Technical definition of a mania

Here are some interesting quotes from View from the Top of the Grand Supercycle, by Robert Prechter (1996-2001), in an essay called "Calling Too Many Tops".

"A market is in a mania when it (1) ignores its historical range of valuation; (2) decelerates without reversing, then re-accelerates, continually; (3) surpasses long-standing resistance lines; (4) creates no reactions, only pauses; and (5) continues relentlessly in a direction fully anticipated by the majority, in a blowoff."

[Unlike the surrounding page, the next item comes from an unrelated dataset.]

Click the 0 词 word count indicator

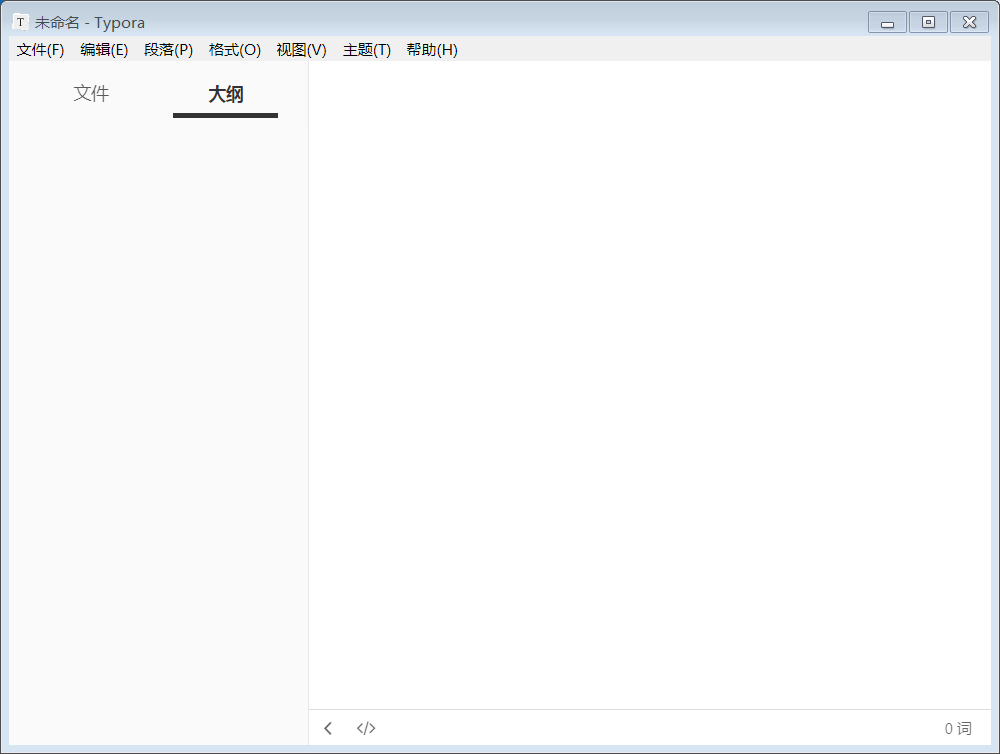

Does this definition apply to the housing market? We saw some dips in sales late in 2004, but the market generally picked up steam again in 2005. The lifestyles of some homeowners hang on the expectation of annual double-digit gains in the values of their homes, instead of a more plod-along gain of 2-4% annually, keeping pace with inflation. If there have been any pauses in the housing market, perhaps they were to digest the latest wiggle in interest rates, but these pauses have been quite brief. I don't think support and resistance lines apply to housing data, so I'll skip that characteristic.

In this essay Bob Prechter goes on to describe how commodity markets behave differently from stock markets, namely, that stock market manias are often driven by ebullience, and tend to deccelerate and produce some rounding in the top of its chart pattern, whereas commodity bull markets are driven by fear (of shortage, of inflation), and often end at extreme points. He argues that recent (late 90's stock markets) came to be driven partly by fear, the emotion that drives commodity markets. Fear of our financial future, which certainly doesn't look healthy in the US, with a huge deficit, pensions vaporizing, social security bankrupt, can cause people to feel desperate in the stock market.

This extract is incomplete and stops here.